I am working with an Allied Vision Vimba camera to monitor an experiment involving a laser.
I have written a code that allows me to take one frame from the camera live imaging (displayed in pictureBoxLiveCamera, in black and white), put it in another PictureBox (pictureBoxFixe1) and work on it. The code works fine for the most part, even though it is not finished.
My problem is that, eventually, I will need to work continuously, meaning on every frame from the camera (about 15-20 per second), and I am starting to feel like this is going to be complicated.
I am not asking you to help me through the whole process, but I have a precise exemple of something that is not working and I would like to understand. I am working with the Vimba .NET API, so some of the functions called might not be familiar to most of you (and they are not much more to me, really), but I'll try my best to explain them in the code (the API manual is kinda cryptic).
My code has a part that, when I isolate one frame from the camera to work on it (via a button-clickevent, draws an histogram that graphs the number of pixels on the vertical axis and digital number value on the horizontal axis. This way I know if some of the pixels are saturated (at 255), and I can lower the exposure time. This works fine, here is the code for the button that isolate one frame and draws the histogram :
private void fixButton_Click(object sender, EventArgs e)
{
if (m_Acquiring == true) //mm_Acquiring being true indicates that the camera is sending images continuously, and that they are toggled in pictureBoxLiveCamera
{
pictureBoxFixe1.Image = SaveBitmap; //SaveBitmap is the bitmap isolated from the live camera in an earlier code portion
Array.Clear(PixelColorCount, 0, 256);
foreach (var Series in chartHist.Series)
{
Series.Points.Clear();
}
//Creating a bitmap from pictureBoxFixe1 to draw the histogram from
Bitmap Couleur = new Bitmap(pictureBoxFixe1.Image);
//Collecting data from pictureBoxFixe1
for (int i = 0; i < 1023; i++)

> **EXERCISES**
[A] List every comment (text following //) in the code of the camera histogram post.
[B] Finish out the next part of the camera histogram post, picking up right after its last line.

> **INPUT DATA**
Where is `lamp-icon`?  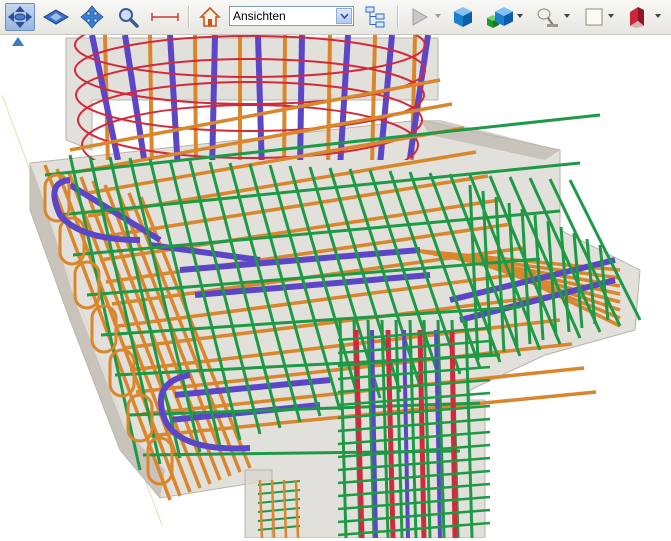
lamp-icon is located at coordinates (548, 18).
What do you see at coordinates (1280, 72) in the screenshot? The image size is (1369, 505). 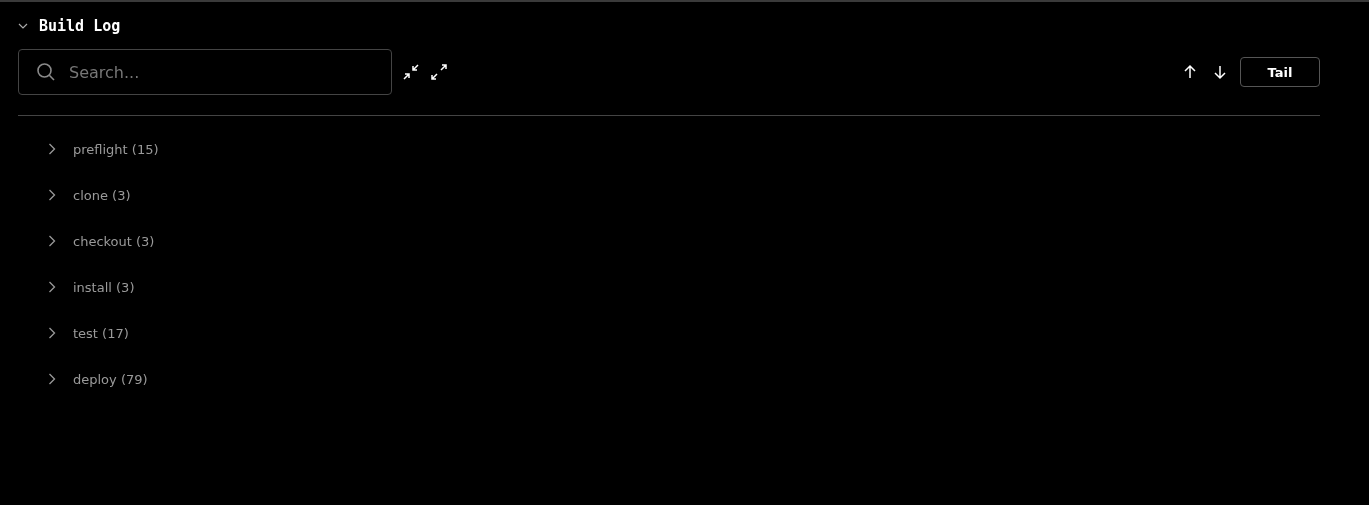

> **SET OF ANSWERS**
[A]
- mm_Acquiring being true indicates that the camera is sending images continuously, and that they are toggled in pictureBoxLiveCamera
- SaveBitmap is the bitmap isolated from the live camera in an earlier code portion
- Creating a bitmap from pictureBoxFixe1 to draw the histogram from
- Collecting data from pictureBoxFixe1

[B]
{
for (int j = 157; j < 288; j++)
{
PixelColorCount[Couleur.GetPixel(i + 1, j).B] += 1;
}
for (int j = 484; j < 615; j++)
{
PixelColorCount[Couleur.GetPixel(i + 1, j).B] += 1;
}
}
//Plotting the pixel counter, to detect saturation
for (int i = 0; i < 256; i++)
{
chartHist.Series["Pixel count"].Points.AddXY(i, PixelColorCount[i]);
}
//If there are saturated pixels : toggle a title on chart 1 to warn the user
if (PixelColorCount[255] > 1)
{
chartHist.Titles["Title1"].Visible = false;
chartHist.Titles["Title2"].Visible = true;
}
else
{
chartHist.Titles["Title1"].Visible = true;
chartHist.Titles["Title2"].Visible = false;
}
}
else
{
MessageBox.Show("Acquisition is not running.", "Something went wrong !", MessageBoxButtons.OK, MessageBoxIcon.Information);
}
}
Now what I want is to make this work live, with every frame incoming from the camera. But it doesn't work and I can't find why. Here is what I tried :
private void BtAcquisitionLiveCam_Click(object sender, EventArgs e)
{
//Here is the part of the code that starts the live acquisition when I click the button, I don't copy it completely because I don't think this is relevant.
this.m_Acquiring = true;
mycamera.OnFrameReceived += new Camera.OnFrameReceivedHandler(this.OnFrameReceived); //This is the event handler for the reception of a frame for the camera, it is part of the Vimba API
mycamera.StartContinuousImageAcquisition(1); //According to the manual, this "Starts streaming and allocates the needed frames", with the argument being "count of Frame(s) which should be used for this method"
}
private void OnFrameReceived(Frame frame) //Frame is the class in which the code puts the data from the camera, frame is the last pack of data received from the camera
{
Bitmap myBitmap = null;
if (true == m_Acquiring)
{
try
{
mycamera.QueueFrame(frame);
}
catch (Exception)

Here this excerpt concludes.